--- SUPPLIED ENTRIES Enclosed Below ---

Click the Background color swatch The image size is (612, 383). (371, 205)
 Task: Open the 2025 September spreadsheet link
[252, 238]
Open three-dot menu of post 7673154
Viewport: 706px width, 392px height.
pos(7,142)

--- End of Enclosed SUPPLIED ENTRIES ---

EXERCISE PROMPT:
Every entry must be set down again exactly as it reads.

YOUR RESPONSE:
Click the Background color swatch The image size is (612, 383). (371, 205)
 Task: Open the 2025 September spreadsheet link
[252, 238]
Open three-dot menu of post 7673154
Viewport: 706px width, 392px height.
pos(7,142)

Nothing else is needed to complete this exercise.